You pie’d yourself?! That’s a first for this blog, I think.
@muddy: I have that mid atlantic ocean accent – all my boston family piss themselves when I talk. :) I spent a lot of my childhood in NC so I’m pretty hardy. As long as I have iced tea, I don’t need aircon.
@TheMightyTrowel: I have a friend who emigrated to Adelaide as an adult, but still picked up a lot of accent. She had a Chicago accent before, now it’s half and half. It sounds pretty funny actually, because she uses the extreme forms of both, not a blending.

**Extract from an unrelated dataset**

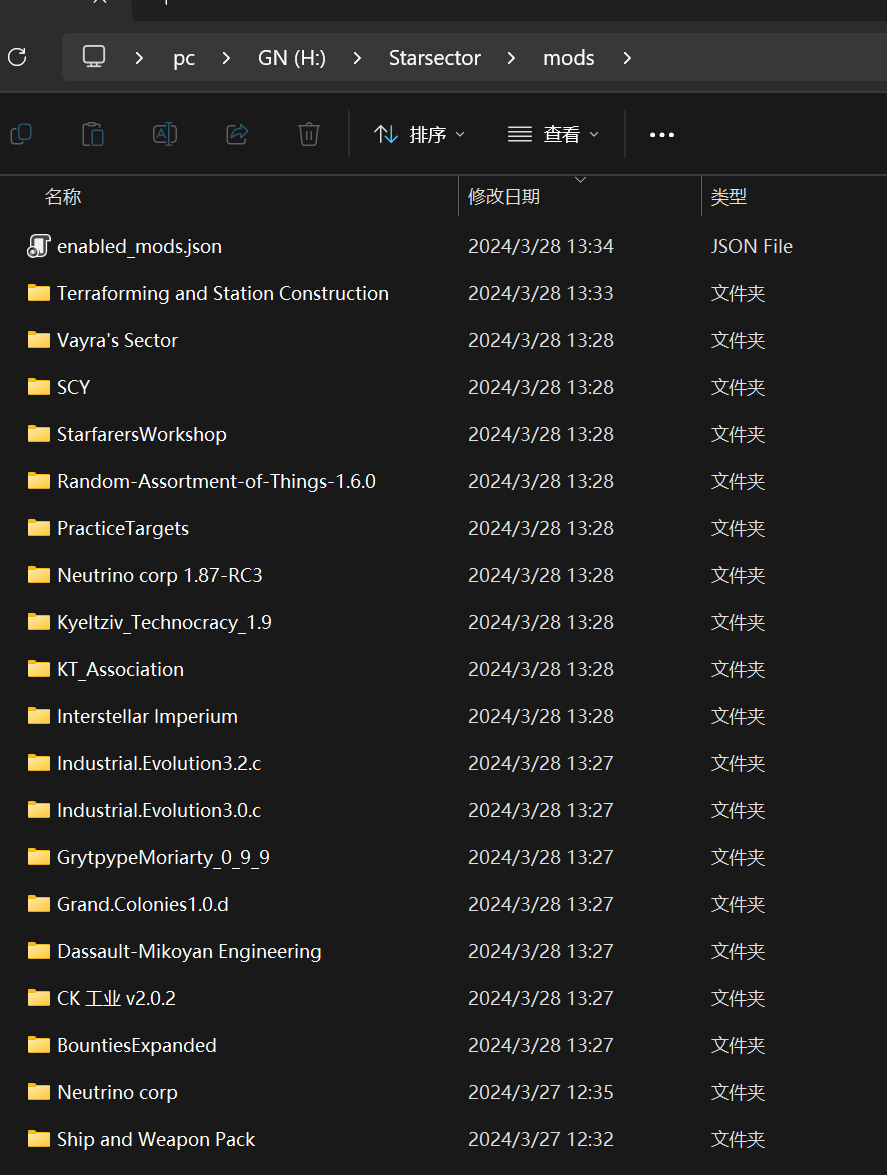Navigate to GN (H:) breadcrumb

[x=291, y=58]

@muddy: My partner is british and has laughed at my accent for 7 years. I’m hoping the Strine hits him harder than it hits me (but it probably won’t) just so i can point and laugh for once.
Point and laugh anyway, and play like it’s worse than it is. Maybe he will then lose interest. ;-)
@muddy: One can only hope.
Not even the first time today.
I saw that & snatched it but don’t know when I will try them.
Those Wasp Nest cookies I posted last week were also GF, Muddy. I’d also suggest coconut macaroons as they are meringue based & should be GF
Went to bed early last night as I was not doing well so I hope people still see this comment:
I wanted to thank whoever it was that posted about the chocolate molasses cookies. I made a batch of them over the weekend & they are wonderful! Unfortunately I totally spaced on who it was that posted about them.
I just made sausage & peppers for dinner Wed. For a change I didn’t add red sauce I made the sauce with olive oil, garlic and grated Parmesan cheese that melted in quite nicely and served it over radditori.
Love ripe peppers raw but for cooking with other flavors green ones stand up & the ripe ones fade out. Maybe those two ladies don’t like the taste of peppers but I do. YMMV
I make an old family recipe from browned ground beef or turkey, onions, bacon, corn meal mush, shredded cabbage and lots of pepper. The resulting mixture can be stuffed into bell peppers or large cabbage leaves and steamed or baked. Yum!
@Raven: Could I have a cite? I use lard and schmaltz, but I keep them in the refrigerator. My mother kept the can on the back shelf of the stove.
Am I wrong to think that consuming mass quantities of rancid fat is not good for one?